As the cyborg embodies
both human and machines, the hybrid is neither purely human or purely machine. Its
dual character is never symmetrical and Haraway believed that the cyborg has
the potential to change the dualistic boundaries (Balsamo, 1996, p. 33). Her
dualisms include reproduction/replication, representation/simulation (Freitas,
2005, p. 253) but common dualism that can be concerning is male and female. She
states that, “one is too few but, two are too many” (Haraway, 1985, p. 313), she
tries to breach the boundaries of male and female and promotes the ‘other’
which is the cyborg. She uses the image of the cyborg to show how it can
surpass the binary systems and shows how they can act as an alternative to the
western view on patriarchal power (Freitas, 2005, p. 253) Although the cyborg
image can be seen as dangerous and damaging, Haraway also shows how significant
and important they can be in regards to feminism and so should be looked at as
a positive alternative which can change societies ways of thinking about things.
She writes that women should not be seen as superior to men as they have just
as many flaws as they do attractive qualities (Haraway, 1985, p. 311), this
reinforces her views that the binary view of male and female needs to be
changed, and the boundaries should be forgotten.
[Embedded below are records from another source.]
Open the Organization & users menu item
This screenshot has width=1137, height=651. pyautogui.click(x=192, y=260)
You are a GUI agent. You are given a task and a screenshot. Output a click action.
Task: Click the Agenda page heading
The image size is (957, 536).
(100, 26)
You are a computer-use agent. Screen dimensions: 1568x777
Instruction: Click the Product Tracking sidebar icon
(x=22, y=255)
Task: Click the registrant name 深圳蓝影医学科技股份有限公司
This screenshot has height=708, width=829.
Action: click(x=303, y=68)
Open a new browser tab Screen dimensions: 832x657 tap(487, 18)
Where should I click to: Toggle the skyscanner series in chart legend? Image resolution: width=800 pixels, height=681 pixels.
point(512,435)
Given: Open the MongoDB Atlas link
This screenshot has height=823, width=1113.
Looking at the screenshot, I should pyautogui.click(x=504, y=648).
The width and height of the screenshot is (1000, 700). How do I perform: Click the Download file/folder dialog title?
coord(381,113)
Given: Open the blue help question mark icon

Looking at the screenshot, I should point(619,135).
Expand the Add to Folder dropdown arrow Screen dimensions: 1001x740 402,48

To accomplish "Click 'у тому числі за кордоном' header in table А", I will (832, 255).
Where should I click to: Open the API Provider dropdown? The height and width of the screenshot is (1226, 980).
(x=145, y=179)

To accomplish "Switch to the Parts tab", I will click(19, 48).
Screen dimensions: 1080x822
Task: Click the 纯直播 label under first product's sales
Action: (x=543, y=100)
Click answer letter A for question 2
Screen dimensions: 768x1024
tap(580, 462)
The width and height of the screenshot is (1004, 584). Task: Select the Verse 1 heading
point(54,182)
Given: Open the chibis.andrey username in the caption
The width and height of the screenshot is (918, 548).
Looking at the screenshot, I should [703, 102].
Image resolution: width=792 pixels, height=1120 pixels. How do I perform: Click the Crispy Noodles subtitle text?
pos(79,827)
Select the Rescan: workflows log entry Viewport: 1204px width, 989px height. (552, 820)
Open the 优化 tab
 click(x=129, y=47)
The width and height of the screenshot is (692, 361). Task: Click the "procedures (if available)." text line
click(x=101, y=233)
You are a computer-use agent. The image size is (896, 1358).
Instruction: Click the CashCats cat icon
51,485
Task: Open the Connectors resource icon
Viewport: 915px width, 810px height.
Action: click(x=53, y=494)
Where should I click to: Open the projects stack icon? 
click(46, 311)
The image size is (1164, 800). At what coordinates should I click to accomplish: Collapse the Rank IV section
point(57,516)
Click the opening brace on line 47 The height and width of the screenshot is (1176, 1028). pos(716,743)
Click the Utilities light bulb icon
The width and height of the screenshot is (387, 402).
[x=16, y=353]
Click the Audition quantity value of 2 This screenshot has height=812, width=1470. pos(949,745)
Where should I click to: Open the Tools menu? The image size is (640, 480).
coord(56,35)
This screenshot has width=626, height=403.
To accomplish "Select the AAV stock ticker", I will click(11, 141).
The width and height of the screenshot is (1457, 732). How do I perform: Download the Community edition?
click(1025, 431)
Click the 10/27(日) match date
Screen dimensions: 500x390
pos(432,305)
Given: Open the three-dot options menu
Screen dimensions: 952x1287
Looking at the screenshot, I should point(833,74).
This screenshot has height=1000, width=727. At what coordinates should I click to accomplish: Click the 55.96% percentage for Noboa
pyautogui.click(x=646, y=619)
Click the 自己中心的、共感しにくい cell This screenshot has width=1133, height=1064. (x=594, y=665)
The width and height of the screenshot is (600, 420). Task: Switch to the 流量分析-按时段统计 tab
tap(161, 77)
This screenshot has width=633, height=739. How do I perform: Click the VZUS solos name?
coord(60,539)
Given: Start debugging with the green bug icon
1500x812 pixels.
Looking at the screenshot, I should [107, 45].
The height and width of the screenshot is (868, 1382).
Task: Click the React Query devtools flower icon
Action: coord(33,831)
The cyborg challenges feminism
to study the body at once as a cultural construction as well as a material fact
of human life (Balsamo, 1996, p. 33). She also ends by saying “I’d rather be a
cyborg than a Goddess”, (Haraway, 1985, p. 316) this indicates that the study
of the basic structure of reality needs to examine and evaluate cyber-feminism.
Her aim was to create a new way of looking at female’s relationship to the world
by promoting the cyborg and showing the benefits this increasing cyborg can
have to how we live in society today (Bowen, 2007, p. 140).

As it has been
mentioned, this rise in cyborg culture can cause issues with identity and
ownership. Lupton and Seymour believed that this fusion with humans and
machines can create questions about selfhood as we can become altered by
human-machine interactions (Howson, 2013, p. 111). Furthermore, not only does
this support Haraway’s proposition that we do live in a cyborg culture,
Toffoletti, also raises issues with the increasing technologies that can
increase the extent to which we live in such culture. Additions to the
boundaries through biotechnologies can challenge the identity and what we class
as human (Howson, 2013, p. 111).

Floyd and Dumit wrote
for the support of Haraway. They believed that we are engaged in cyborgs, they
are involved in our media and language and although it is difficult to draw the
line between enhancing and destructing a natural process however, we still
continue to live on this cyber-cultural lifestyle (Floyd & Dumit, 2013, p. 1).
Haraway mentioned that “we are all cyborgs now”, as stated previously this can
also be linked to our constant use and reliance on technological devices such
as our phones or laptops. Furthermore, this reinforces the view that that the
boundary between human and machines or artificial and natural has become
increasingly unclear as humans become blurred in postmodern identities
(Woliver, 2002, p. 155).

Overall, it can be seen
that we do in fact live in a cyborg culture like Haraway argued, however the
extent to which we live in one is determined by what individuals class as a
‘cyborg’. For example, most people would agree that the use of prosthetics is
classified as living in a cyborg culture, however, whether things such as phone
voice recognition and decoders are categorised as fitting in to a cyborg
culture is dependent on the individual, and therefore, the extent to which we
can agree with Haraway, depends on our view on what is a cyborg. In this case
things such as voice identification can be seen as cyborg as they do use the joining
of human and machine (voice and phone) and thus Haraway’s view on us living in
a cyborg culture is supported to a high extent.